Sunday, 13 September 2015

Deep learning 03--Self-Taught Learning and Unsupervised Feature Learning with Shark

    Shark is a fast, modular, feature-rich open-source C++ machine learning library. Is it? At least it is not fast at all without the support of Atlas. Without Atlas, I took almost 2.5 hours to train about 29000 samples of MNIST on windows 8 64bits using sparse autoencoder with 200 iterations. So why not I compile and link to Atlas? The bad news is, Atlas is difficult to build under windows and not well optimized for windows 64bits.My conclusion is, if you really want to use shark to do some serious training, change your OS.I will use ubuntu or other OS if I want to continue to use Shark, without Atlas the performance is unable to accept.The other lesson I learn from Shark is, if you want your libraries/apps portable, never ever develop your libraries/apps on top of those hard to compile libraries.

    Even the speed of Shark is quite slow without Atlas, it is still a modular, feature-rich machine learning library, I am quite impress about how good it split and combine different piece of concepts together. With the good design architecture of Shark, you can try out different results of algorithms with a few lines of codes, they are easy to read and elegant.
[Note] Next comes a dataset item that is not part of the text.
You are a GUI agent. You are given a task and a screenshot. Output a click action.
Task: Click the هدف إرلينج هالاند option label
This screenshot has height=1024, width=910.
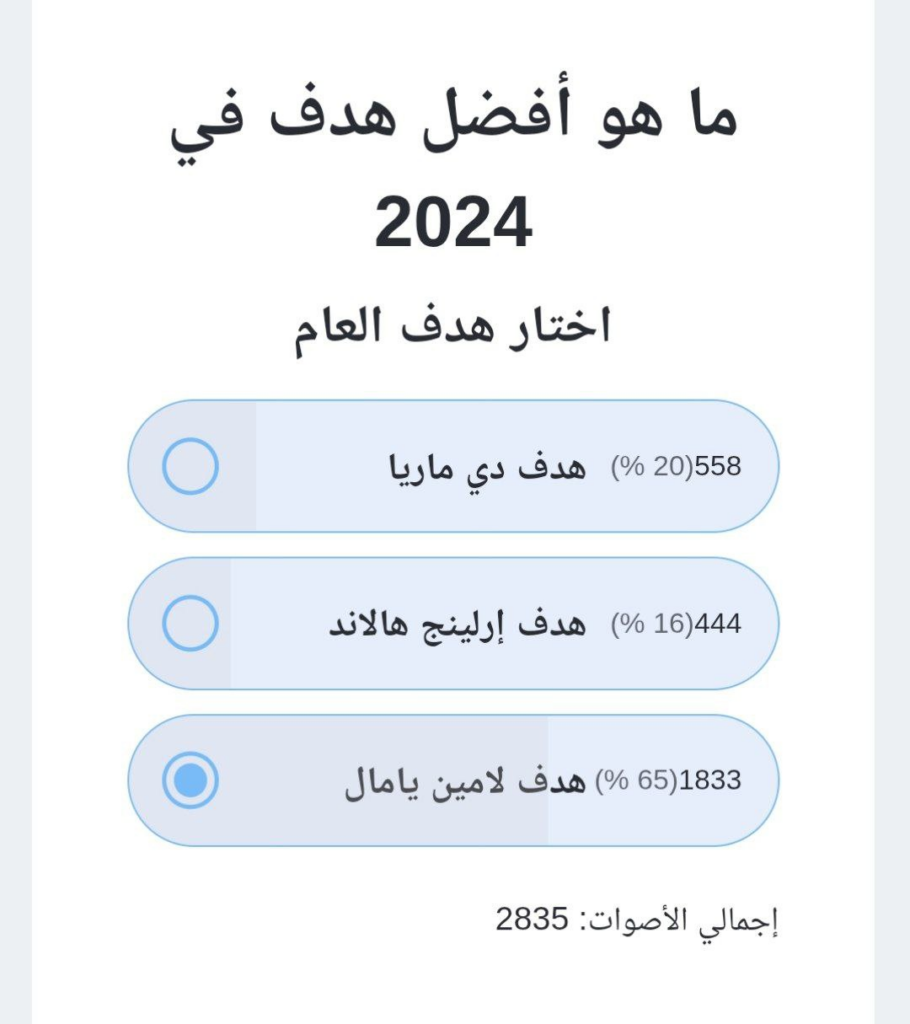click(x=457, y=624)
    I use Shark to solve one of the exercise of UFLDL , a pleasant experience except of the speed(without Atlas). I use 6 different Autoencoder to train the features than feed into random forest to classify the hand written digits from 5~9. The beauty of Shark is, I only need to do some changes to try out these 5(at first it is 8, but three of them are too damn slow or buggy) algorithms.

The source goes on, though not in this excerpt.